Deja vue. At the beginning of her previous relationship, she’d told us he made her the happiest she’d ever been. All of her headaches, her severe reactions to odors (she had to wear what looked like a gas mask) and her inability to eat most foods, went away. He was a runner and so was she. He was being trained in NLP and so was she. She was the thinnest and healthiest she’d ever been. Then it all went south, the marriage ended in unfaithfulness (her part) and anger, only words not violence, on his.
After that ended, she moved back with her mom, Parker’s ex, where she sank into depression and dealt with constant headaches and food issues. The week her ex remarried, she told us she was getting married again to a man she’d never met in person. He was wonderful. She was flying to his place one day and getting married the next. We advised caution. Take a little time to get to know him, we said. If it’s right, it will still be right six months from now, and if not you won’t be dealing with a break- up and divorce. She called after meeting him and said he was too controlling – didn’t want her to wear her glasses because she was prettier without them, etc. So she told him forget it. Whew, we thought. That bullet was avoided.
Let me point out here that she’s a 56 year old who suffered sex abuse as a pre-teen. She spoke up and he was removed from her life but never charged. I’m not going to call her a survivor because the effects are still obvious.
Ok. So she’s back from the bullet she just avoided. We pleaded with her. Take some time to just be alone, deal with your issues, learn how to be happy as a single, confront your past. That was her plan, she said. Of course she said that. She figured that was what we wanted to hear.
A short time later she called to give us her new address. She was living with a man she’d known a week. They weren’t married, just living together. She was the happiest and healthiest she’d ever been. He was a vegetarian and so was she. He loved country living and so did she. Then they moved to wyoming, his home town, and she loved it.
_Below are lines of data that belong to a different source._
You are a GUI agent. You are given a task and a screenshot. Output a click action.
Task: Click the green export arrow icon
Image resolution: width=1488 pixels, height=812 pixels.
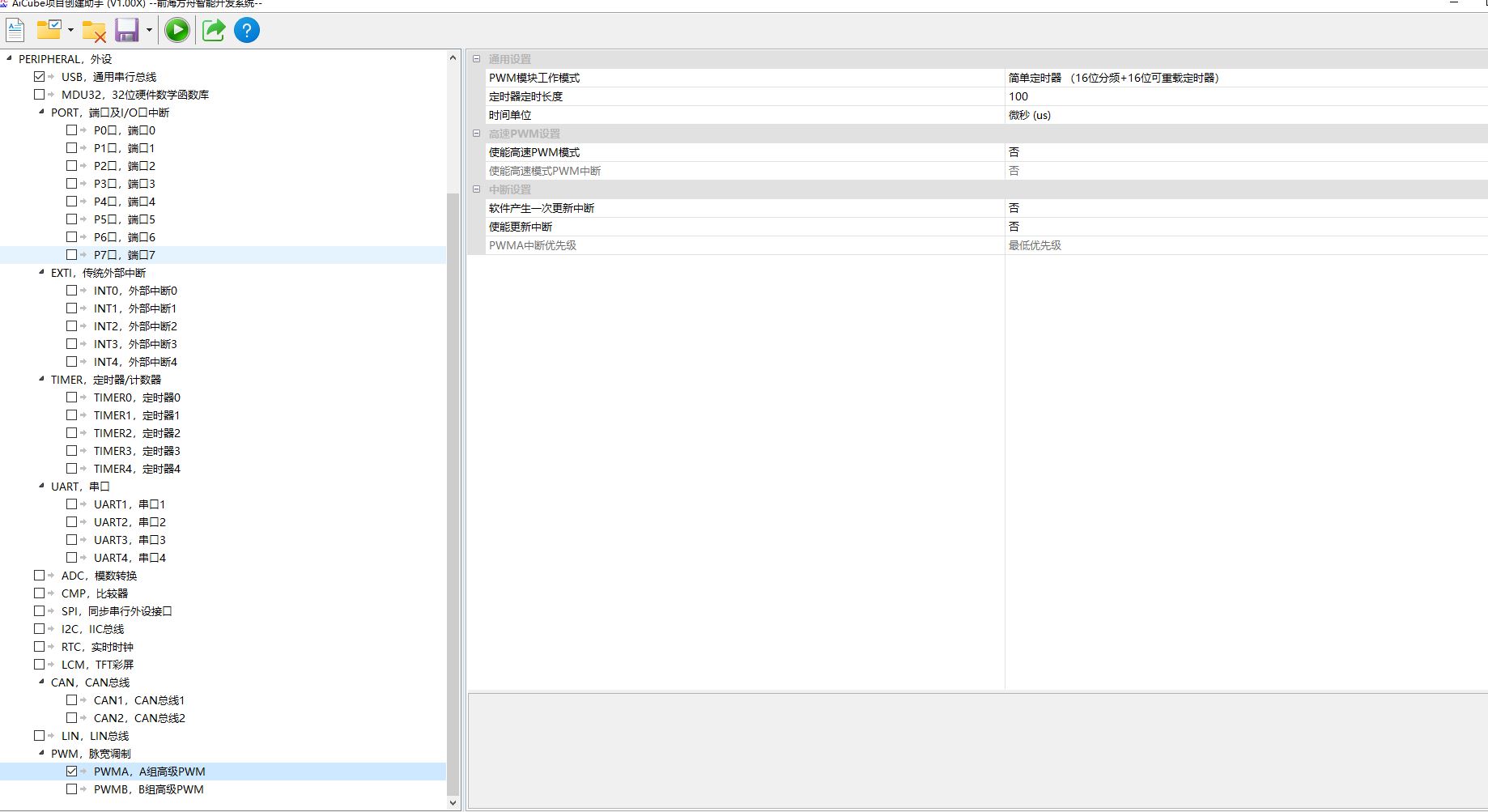tap(213, 31)
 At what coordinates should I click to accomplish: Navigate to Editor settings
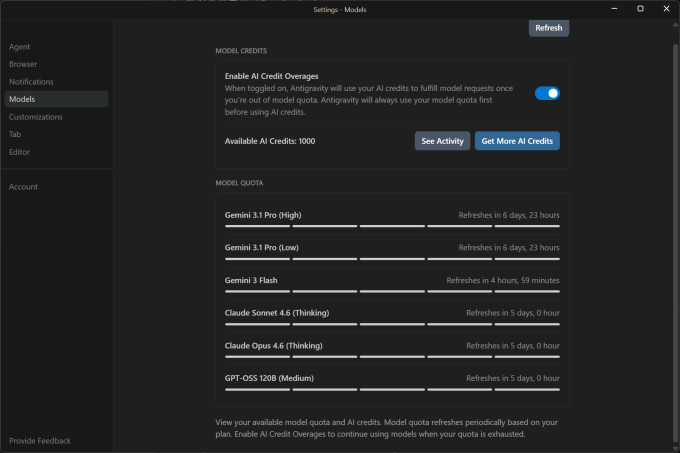[x=19, y=152]
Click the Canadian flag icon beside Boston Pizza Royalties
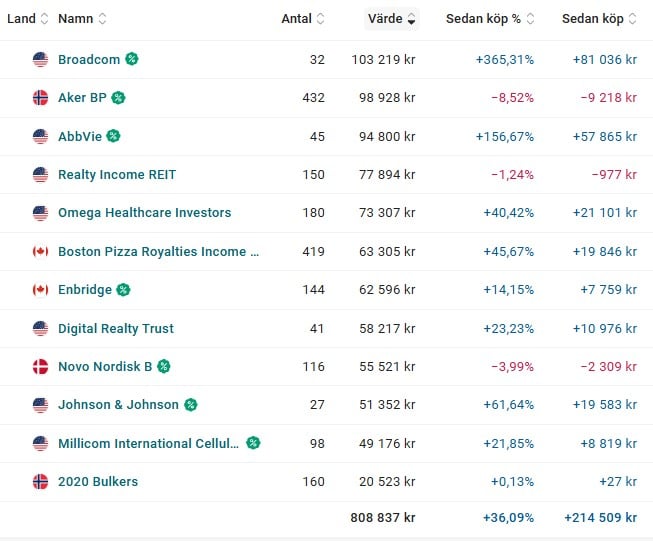This screenshot has width=653, height=541. pos(40,251)
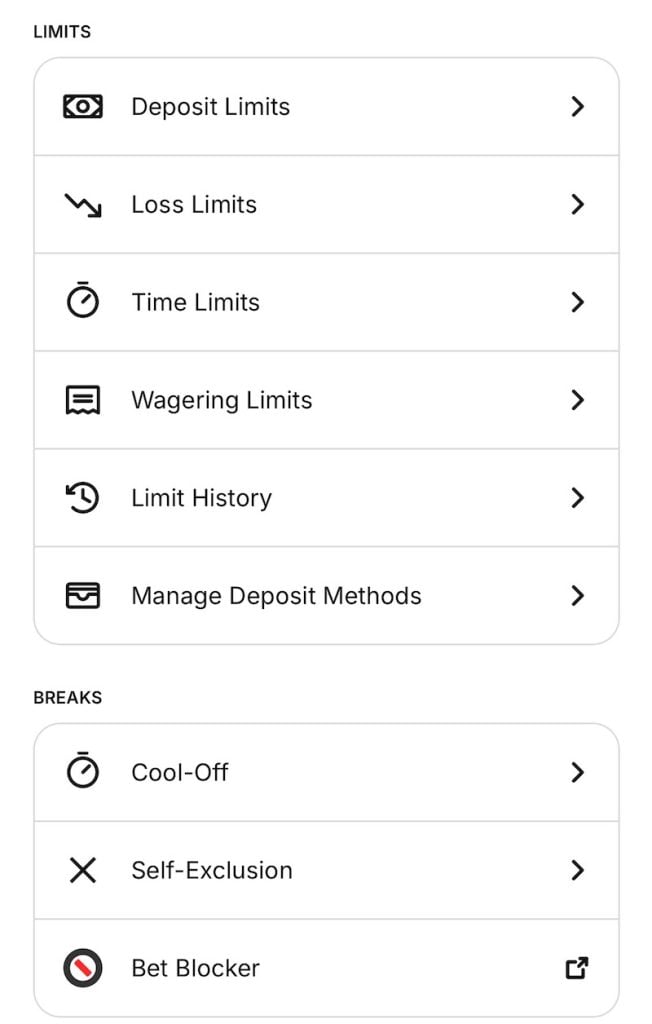Click the Limit History clock icon

coord(82,498)
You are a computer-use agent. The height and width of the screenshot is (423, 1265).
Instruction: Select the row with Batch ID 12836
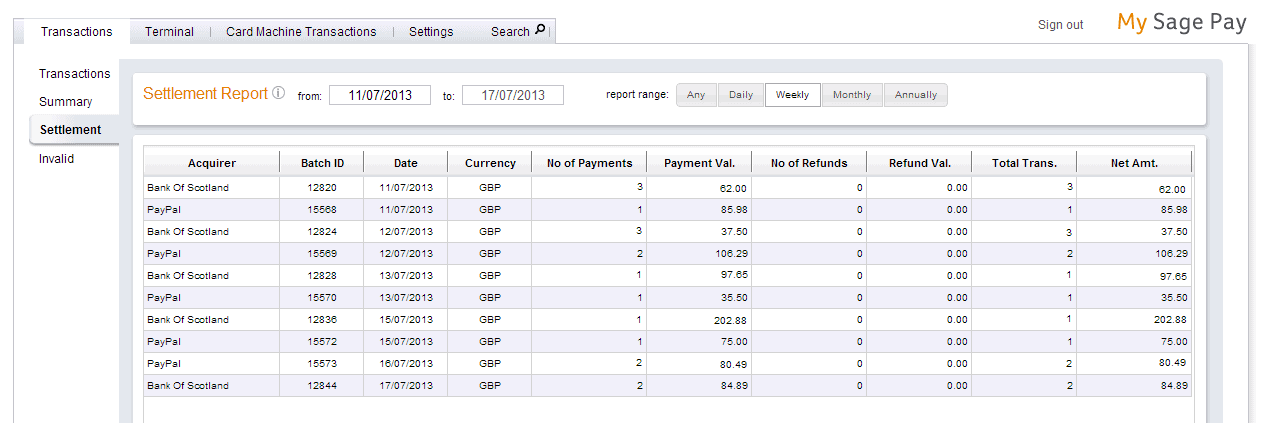321,320
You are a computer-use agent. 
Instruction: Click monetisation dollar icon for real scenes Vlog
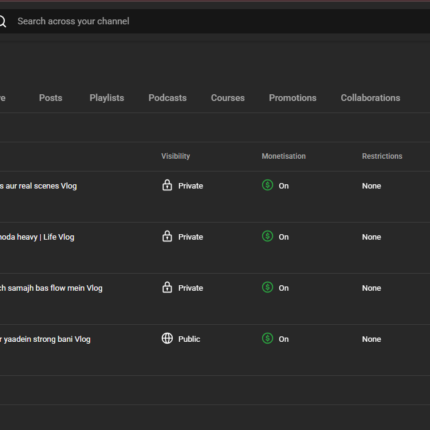[267, 185]
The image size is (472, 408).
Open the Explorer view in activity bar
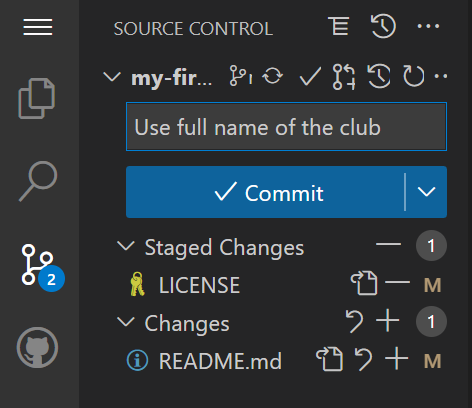tap(37, 98)
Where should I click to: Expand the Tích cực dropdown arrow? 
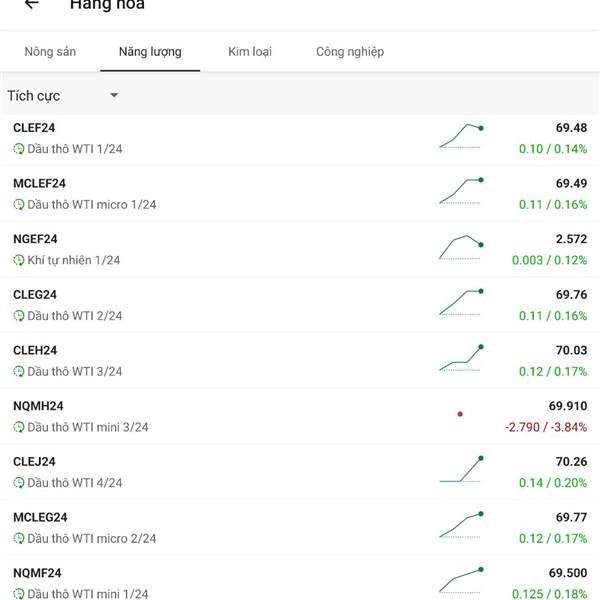click(114, 95)
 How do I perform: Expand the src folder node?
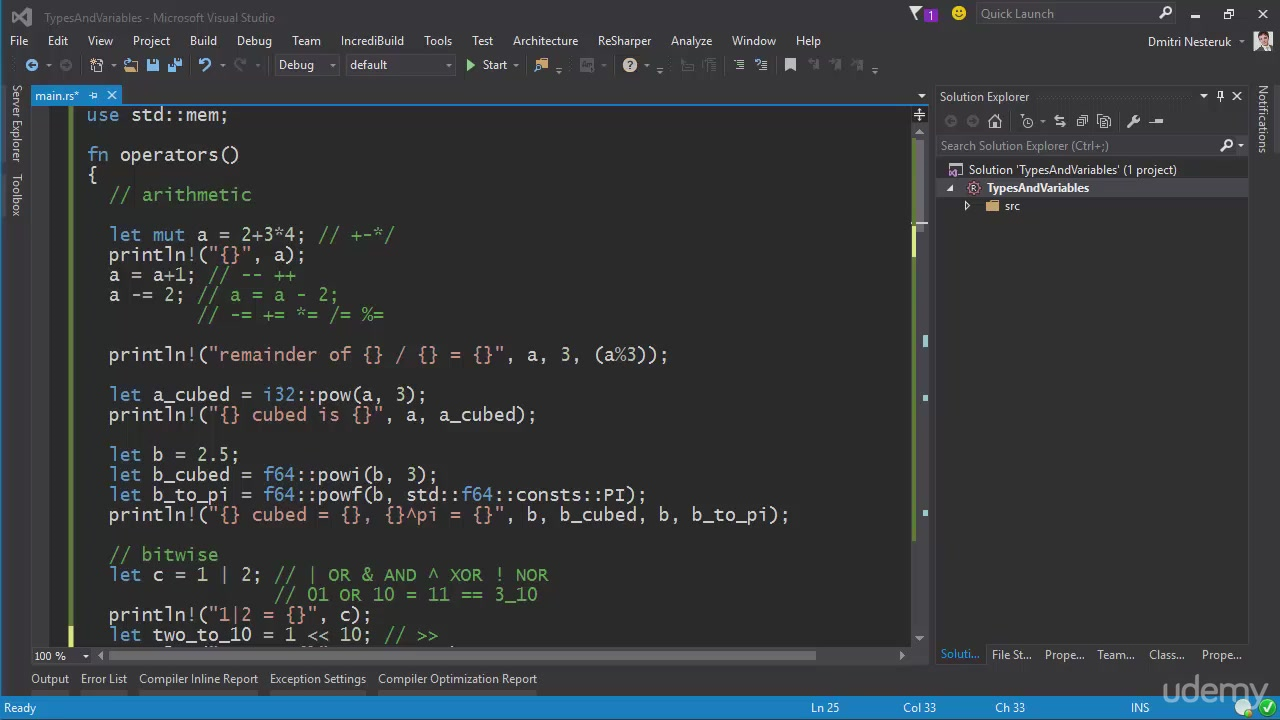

She knew we couldn’t care less about her but Parker’s reaction to her happy news (he told her what he thought) had stressed her out so much, she’d cried for three days.
Why couldn’t he just be happy for her. And be nice to her fiancee at the wedding. Everyone loves him. He’s so good to her.
Actually the one brother who met him, doesn’t love him. He thinks he displays all the attributes of an abuser and told her so. She got mad and stopped speaking to him.
So we smiled at the wedding, which isn’t the time or place for in depth talks, and watched the daughter we love, dance in her skin tight, revealing dress pasted to a body that looked anorexic, with that frantic “I’m so happy” look she has when she’s covering up her depression.
We were appropriately welcoming to her new potential controller.
We could, after all, be wrong, right?